→ Provided records:
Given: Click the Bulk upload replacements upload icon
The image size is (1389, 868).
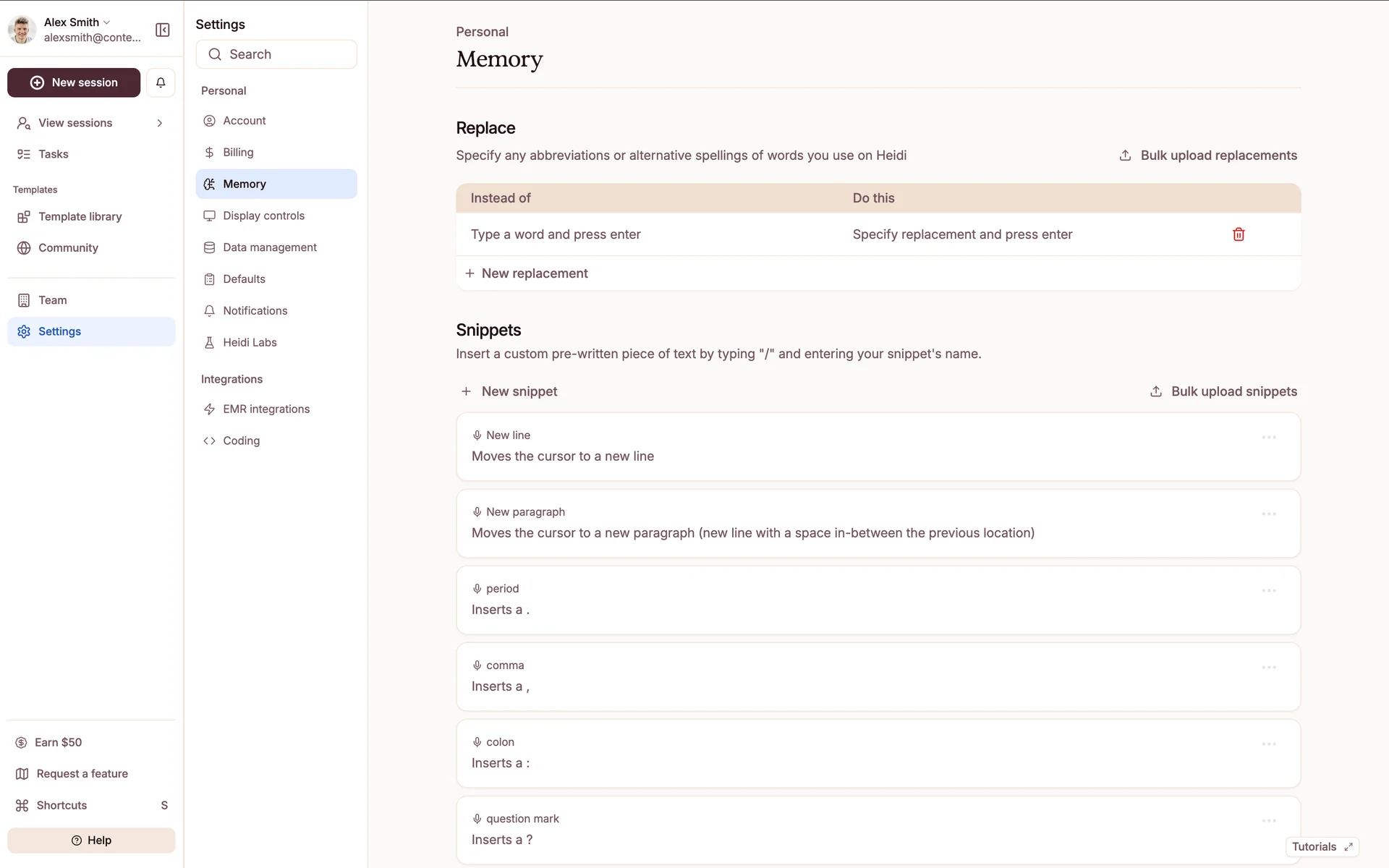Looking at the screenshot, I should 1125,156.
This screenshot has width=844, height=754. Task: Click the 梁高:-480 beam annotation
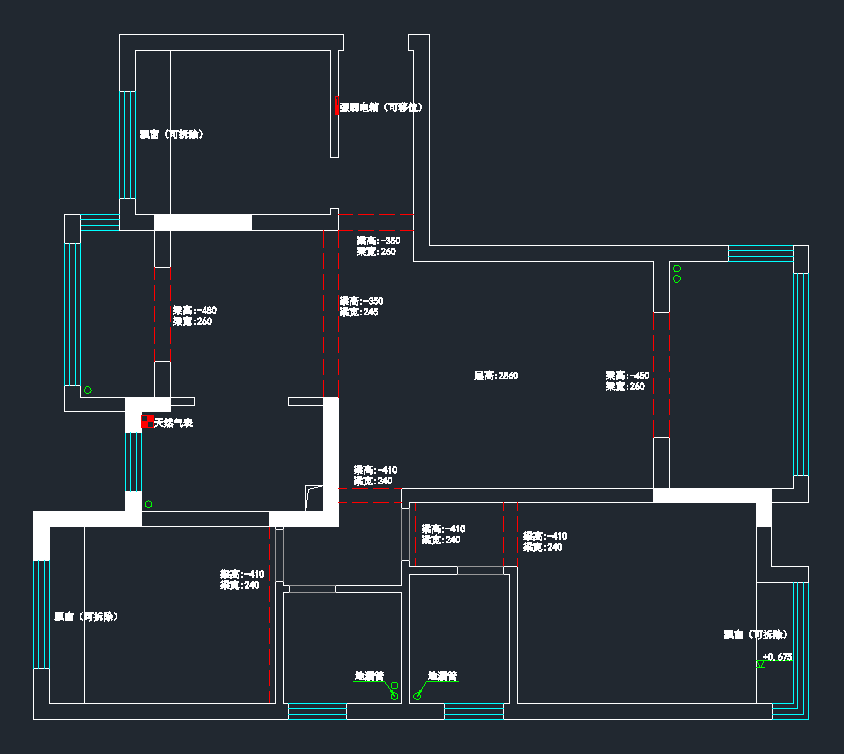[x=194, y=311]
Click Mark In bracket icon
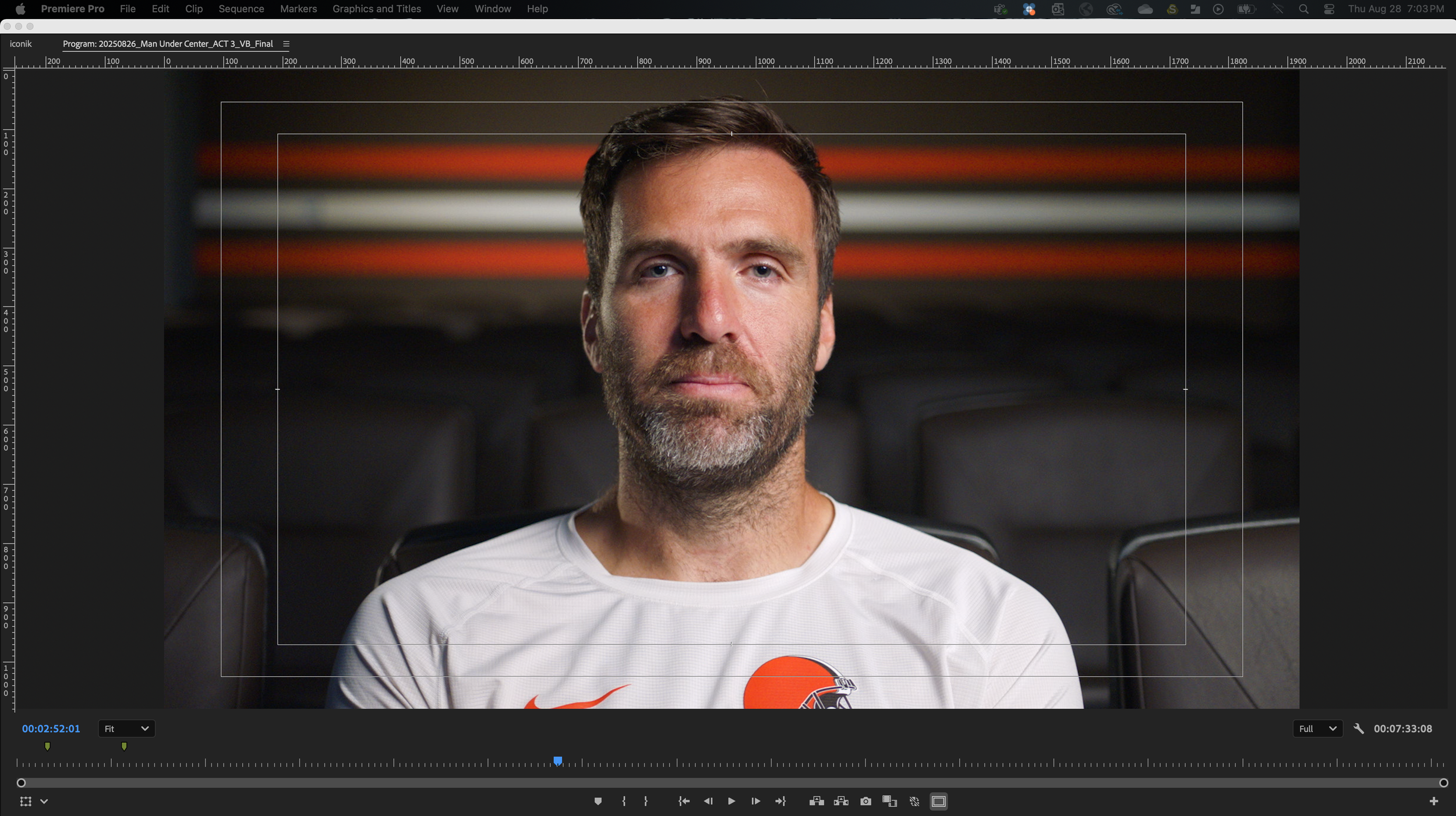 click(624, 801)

...

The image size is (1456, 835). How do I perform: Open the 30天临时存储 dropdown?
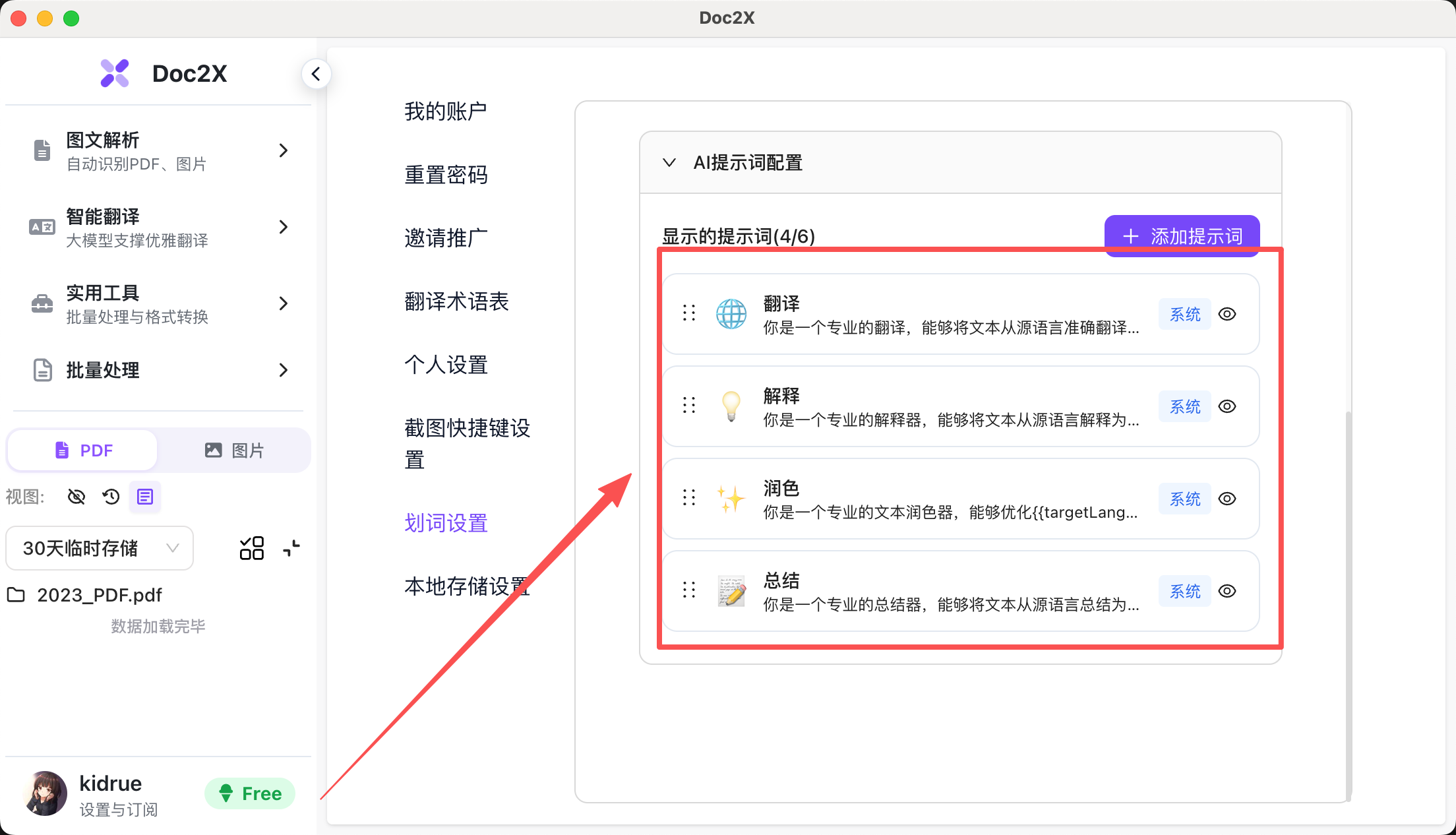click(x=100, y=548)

→ What you have to do:
Rewrite the stretch of the material from the line containing "This screenshot has" through the line containing "click(624, 801)", replacing "annotation" with "label" and keeping everything else unchanged. Leave the pictures out of your answer.

→ Task answer:
This screenshot has width=844, height=754. Task: Click the 梁高:-480 beam label
[x=194, y=311]
Click Mark In bracket icon
 click(624, 801)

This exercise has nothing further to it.